Task 3 (SQL / Athena usage)​
- Cost & performance:
- Track Athena “bytes scanned” per query (FinOps).
- Track query runtime and failure rate (operational reliability).
- Quality signals:
- Monitor for sudden increase in
NULLmonth-ends (may indicate missing ingestion for a period).
Task 4 (CI/CD + deployments)​
- CI health:
- Test pass rate, time-to-green, lint failures.
- PR lead time / deployment frequency (DORA-style).
- Release safety:
- Artifact versioning (git SHA tag) so backfills can run with a known version.
- Terraform plan/apply drift detection (fail pipeline on unexpected infra drift).
Task 5 (Communication & documentation)​
- Operational cadence:
- Scheduled stakeholder updates for key pipelines (monthly/weekly).
- Post-incident comms template for failures or data corrections.
- Doc freshness:
- Treat the one-pager as living documentation; update on schema changes or new consumers.
Interview Q&A (short, practical answers)​
“Why run_id partitions?”​
To make runs reproducible and rerunnable (including historical periods) without overwriting previous outputs; it also makes debugging and comparisons between runs straightforward.
“How do you do backfills safely?”​
Reprocess the relevant raw partition(s), write a new run_id, validate counts, then publish the corrected dataset (catalog pointer/view, or Iceberg snapshot).
“How do you prevent breaking schema changes?”​
Treat schema as a contract: default to additive + optional changes, deprecate before removal, and avoid semantic drift (a field keeping the same name but changing meaning).

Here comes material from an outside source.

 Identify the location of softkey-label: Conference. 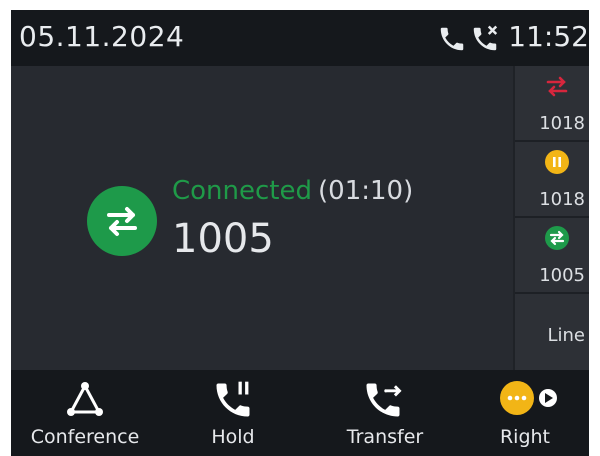
(85, 437).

For analytics, Iceberg + Glue Catalog gives controlled evolution; for integrations/events, enforce compatibility rules at the boundary (validation + versioning discipline).
“How do you do zero-downtime schema evolution with long retention/replay?”​
Assume old data will be replayed years later, so new fields must remain optional and consumers must tolerate missing fields. For breaking changes, use either:
- Dual-read/dual-logic via a version flag (rolling migration), or
- Versioned datasets/streams (v2) + backfill/migrate + retire v1 when semantics/security require it.
“What do you do for security-driven breaking changes (e.g., encryption)?”​
If old data must not remain, do a controlled migration: re-encrypt/reprocess into a v2 dataset/topic, cut consumers over, then producers, then delete/retire v1. If dual-support is acceptable short-term, use an encryption_version flag so consumers can decrypt both during rollout.
“When do you move from Python to Spark/Glue?”​
When the input volume or transformation complexity requires distributed compute (large files, heavy joins, or sustained high throughput). Migrate from Python/pandas to AWS Glue Spark jobs. The interface stays the same; only the execution engine changes (Glue Python Shell → Glue Spark).
"Why DuckDB for SQL tests instead of a real database?"​
For the case study, DuckDB validates syntax and query logic in milliseconds without external dependencies. For production, we'd add integration tests against Aurora/RDS replicas to catch engine-specific behavior. See SQL Testing Guide for details.
"Why not Testcontainers for integration tests?"​
Current tests use temp files + mocking (fast, simple, validates core logic). Testcontainers would be the next layer for production: testing S3 API edge cases, multipart uploads, real Glue workflows. Trade-off: speed vs realism—case study prioritizes the former, production needs both. See Testing Guide for comprehensive testing documentation.